Rhiannon moved until she faced the sea god squarely and enunciated her words, biting them off one at a time like bullets. “Release. My. Daughter. From. Her. Bargain. Do. It. Now.”
Both owls screeched, clearly driven by their mistress’s ire.
“Fine. Is that all it will take for me to be done here?”
Rhiannon cocked her head to one side, but didn’t answer, just continued to stare at the other god.
“Very well.” Manandan flicked a finger Yara’s way.
It was a small gesture, almost insignificant, so what happened next stunned her. Sensation began in her feet and shot to the crown of her head, making her skin first prickle, and then burn unpleasantly. Her eyes widened. She hadn’t realized the god had wrapped her in a spell until it shattered around her in a hail of crackling so unnerving she hunted for glass shards. Even Stewart hadn’t known since he’d been shocked—and furious—when she told him about Manandan’s terms.
“W-what would have happened if…if—?” Yara wasn’t certain how to word what she was asking.
“Had his spell remained,” Rhiannon said, “ye’d have been bound to his will—forever. ’Tis how he ensnares the unsuspecting. Y
e had to agree at the beginning, which ye did because ye dinna have the full story. Once ye said yes, though, ye became his.”

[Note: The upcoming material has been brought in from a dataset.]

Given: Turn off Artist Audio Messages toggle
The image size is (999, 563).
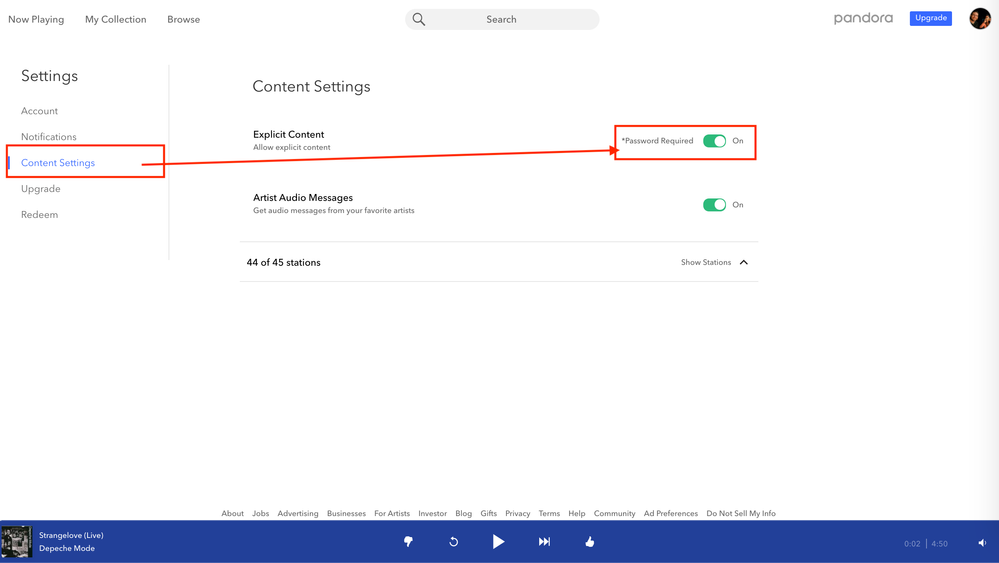Looking at the screenshot, I should 714,205.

Yara took an unsteady breath, followed by another. She strode a few paces closer to her mother and bowed her head slightly. “I didn’t exactly say yes, but nor did I say no. Thank you. I’ll need to be more careful. Hiding out from the Dutch government was easy by comparison.”
A soft smile formed on Rhiannon’s ageless face. “Aye, daughter. Never underestimate the gods. They’re old and canny, and almost never have aught but their own advantage close to heart.” She skewered Manandan with a pointed glance and added, “Particularly the men.”

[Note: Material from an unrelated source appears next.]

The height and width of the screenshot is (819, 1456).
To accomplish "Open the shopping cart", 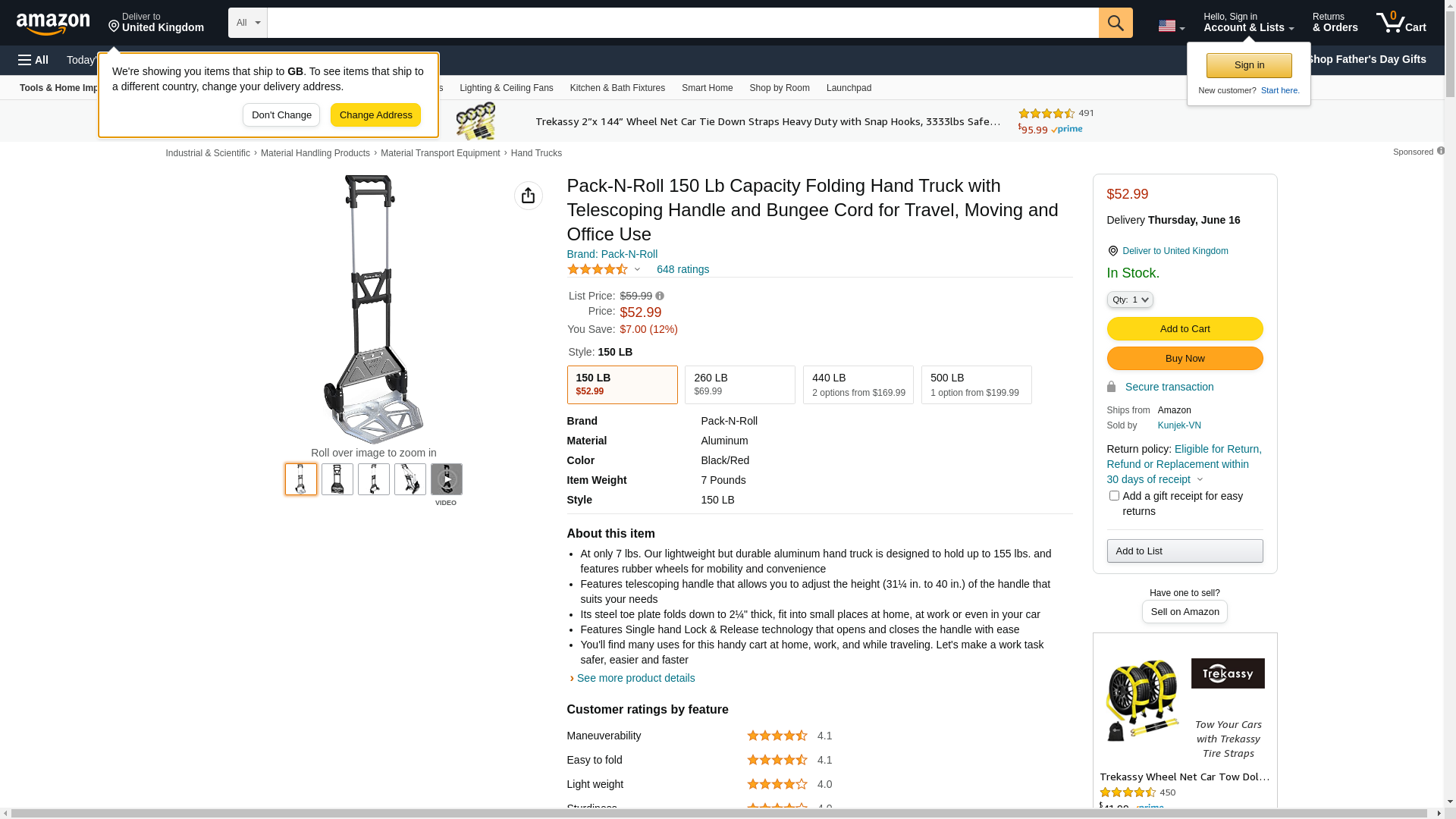I will 1401,23.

“I resent that,” Manandan muttered.
Rhiannon shrugged. “Resent all ye wish. What ye shall do is this—”
“I doona take orders from you,” he huffed.
“In this instance, ye may wish to. If ye doona comply, I shall recount what ye’ve done to our Council, and they can determine an appropriate punishment. Ye dinna exactly lie to Yara, but nor did ye give her enough of the truth to base her decision on. Additionally, she dinna acquiesce to your plan, yet ye bound her anyway. ’Twas a violation of our compact with humankind.”
“Anyone with your blood is scarcely human,” he countered.
Not bothering to dignify his comment with a reply, she continued. “Withdraw all your spells from the North Sea, the protective and destructive ones. This ship will survive or founder on its own merits and that of those sailing it.”
Manandan shook himself from head to foot. “That’s all?”
“Aye.”
“If I agree, ye’ll release me without me having to fight my way through your magic and your owls?”
“Aye,” she repeated, “but I demand your word, sealed by a blood oath.” A silvery blade materialized in her hand.
“My word is my bond. Blood is scarcely—”
“I say it is.” She bore down on him, blade extended. “If ye doona pick a body part for my blade, I shall.”